Il Family Caserta saluta la stagione agonistica

DALLA NUOVA GAZZETTA DI CASERTA DEL 24/05/2014

B FEMMINILE. La formazione di coach Sacco archivia il sogno promozione in A3 dopo questa sconfitta
Il Family Caserta saluta la stagione agonistica

FOTO VASTANO
FAMILY CASERTA    37
S.MATTEO MESSINA     76
(9-17; 14-37; 23-54)

FAMILY CASERTA: Natale, Barone 7, Del Monaco 10, Iuliano 4, Mallardo 7, Pastore 2, Cerreto 2, Cocchiarella 2, Migliore 3, All. Sacco.
SAN MATTEO MESSINA: Kramer 17, Onugha 11, Dominguez 10, Certomà 11, Polizzi 6, Grillo 5, Raffaele 3, Ingrassia 3, Cosenza, Cascio 10, All.Mussolino.
ARBITRI: Daniele Calella di Cisternino (BR) e Denny Lillo di Brindisi (BR).

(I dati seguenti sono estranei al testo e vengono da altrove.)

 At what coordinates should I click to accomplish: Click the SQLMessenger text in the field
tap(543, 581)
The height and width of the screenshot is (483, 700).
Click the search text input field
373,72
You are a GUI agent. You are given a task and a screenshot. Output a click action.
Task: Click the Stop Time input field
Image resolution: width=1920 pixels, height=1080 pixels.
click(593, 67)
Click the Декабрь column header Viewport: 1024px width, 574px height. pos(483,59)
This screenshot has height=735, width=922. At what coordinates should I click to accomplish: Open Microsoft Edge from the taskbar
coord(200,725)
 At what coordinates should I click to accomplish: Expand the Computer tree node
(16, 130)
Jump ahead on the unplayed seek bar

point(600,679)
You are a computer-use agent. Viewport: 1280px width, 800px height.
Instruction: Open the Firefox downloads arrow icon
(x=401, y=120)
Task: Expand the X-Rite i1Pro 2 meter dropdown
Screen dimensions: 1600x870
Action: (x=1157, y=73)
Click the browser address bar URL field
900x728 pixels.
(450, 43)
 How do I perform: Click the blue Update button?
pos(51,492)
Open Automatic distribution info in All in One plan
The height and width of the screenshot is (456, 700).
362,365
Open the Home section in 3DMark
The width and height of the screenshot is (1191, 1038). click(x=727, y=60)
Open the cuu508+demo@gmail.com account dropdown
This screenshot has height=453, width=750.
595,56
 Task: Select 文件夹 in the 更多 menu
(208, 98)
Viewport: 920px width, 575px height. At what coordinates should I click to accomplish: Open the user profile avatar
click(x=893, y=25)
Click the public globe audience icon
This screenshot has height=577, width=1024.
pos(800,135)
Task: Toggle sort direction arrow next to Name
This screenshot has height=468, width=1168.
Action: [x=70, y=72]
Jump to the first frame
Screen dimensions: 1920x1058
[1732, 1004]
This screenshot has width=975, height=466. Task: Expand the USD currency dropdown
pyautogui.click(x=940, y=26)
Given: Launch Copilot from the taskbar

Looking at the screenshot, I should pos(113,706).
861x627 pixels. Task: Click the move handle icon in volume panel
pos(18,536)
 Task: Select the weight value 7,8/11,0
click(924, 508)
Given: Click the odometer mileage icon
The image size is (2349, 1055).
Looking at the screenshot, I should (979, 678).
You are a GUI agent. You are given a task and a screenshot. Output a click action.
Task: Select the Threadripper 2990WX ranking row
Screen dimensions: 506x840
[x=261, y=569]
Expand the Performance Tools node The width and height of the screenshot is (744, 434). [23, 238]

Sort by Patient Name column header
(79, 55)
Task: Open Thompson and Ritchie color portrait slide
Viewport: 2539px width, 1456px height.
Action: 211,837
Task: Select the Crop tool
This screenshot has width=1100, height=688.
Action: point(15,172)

CASERTA. E’ terminata la stagione agonistica del Family Caserta, che si è arreso anche nel secondo match dei playoff promozione. Il sogno delle casertane di salire in A3 si è definitivamente spezzato con la sconfitta rimediata tra le mura amiche del palazzetto di via Medaglie d’Oro contro un San Matteo Messina che non ha avuto pietà della squadra bianconera, praticamente annichilita.
In effetti le speranze a cui Barone e compagne si aggrappavano erano abbastanza esigue, visto che dopo la pesante sconfitta rimediata contro l’Aurora Pescara con il risultato di 75 a 38, bisognava battere le messinesi con un larghissimo scarto. Questo c’è stato, ma ancora una volta a subirlo sono state le casertane, con il risultato finale di 76 a 37.
Non c’è stata partita sin dalla palla a due, quando le viaggianti hanno fatto capire con quale intenzione erano arrivate in Terra di Lavoro. Dopo un primo quarto comunque difficoltoso, per le ragazze di coach Sacco il divario non era poi così enorme. Si è soffiato sull’ultima fiammella di speranza nel secondo quarto, quando le padrone di casa sono riuscite a mettere a referto soltanto cinque punti, incassando però quattro volte la stessa posta. Si è ritornati negli spogliatoi con il morale piuttosto giù, ma non mancavano le motivazioni per chiudere quantomeno a testa alta quest’ultima partita. La forbice si è però ulteriormente allargata ad inizio ripresa, e si è continuato su questa falsariga sino a raggiungere il definitivo più 41.
GIBO

venerdì 4 aprile 2014

B FEMMINILE: Il Family cade di schianto

DALLA NUOVA GAZZETTA DI CASERTA DEL 04/04/2014

B FEMMINILE. Trasferta amara contro la corazzata Marigliano
Il Family cade di schianto

NAB MARIGLIANO 60
FAMILY CASERTA 33
(15-9; 29-17; 50-21)

MARIGLIANO: Esposito 14, Minadeo 10, Fedele 9, Ceratto 7, Romano 7, Gammella 4, Margio 4, Maddaloni 3, Pilato 1, Ugon 1, Liguoro, Martinelli, All. Caruso.
CASERTA: Barone 8, Petrazzuoli 8, Cocchiarella 4, Del Monaco 4, Pasquariello 3, Iuliano 2, Mallardo 2, Cerreto, Pastore, Natale, Migliore n.e., All. Sacco.
ARBITRI: Fabio Troise di Tufo (AV) e Michele De Stefano di Solofra (AV).

FOTO VASTANO
MARIGLIANO. Brutta e sonora sconfitta per il Family Caserta, che esce piuttosto malconcio dal match di cartello con il Nuova Atletica Basket Marigliano, che con questa prova maiuscola si conferma sul campo la vera corazzata del campionato, sempre che ce ne fosse bisogno. Eppure il match per le ragazze di coach Sacco non era iniziato niente male. Considerando che le casertane giocavano in trasferta e sul parquet della capolista, ci potevano stare i sei punti di differenza dopo i primi dieci minuti di gioco, anche se i ritmi della gara non erano certo esaltanti. Poteva anche essere accettato il gap in negativo della doppia cifra per il Family al termine del primo tempo. Purtroppo però, le viandanti ci sono rimaste nello spogliatoio durante il riposo lungo, e infatti quando c’è stata la ripresa delle ostilità, la squadra allenata dal tecnico Giovanni Caruso ha fatto di un sol boccone delle avversarie. Già sul finire del terzo periodo di gioco, le casertane avevano compromesso la propria gara, subendo un parziale perentorio di 21 a 4, accumulando di conseguenza un ritardo di ben 29 lunghezze. A questo tracollo non c’è stata nessun tipo di reazione per Barone e compagne, che nell’ultima frazione della sfida hanno badato soltanto a non prendere una imbarcata molto più pesante, limitandosi dunque a rimediare i danni. Adesso il Family Caserta ritornerà in campo domenica, in casa contro l’Acsi Avellino, con il chiaro intento di ripartire visto che nelle prime tre giornate della fase ad orologio è arrivata una sola vittoria.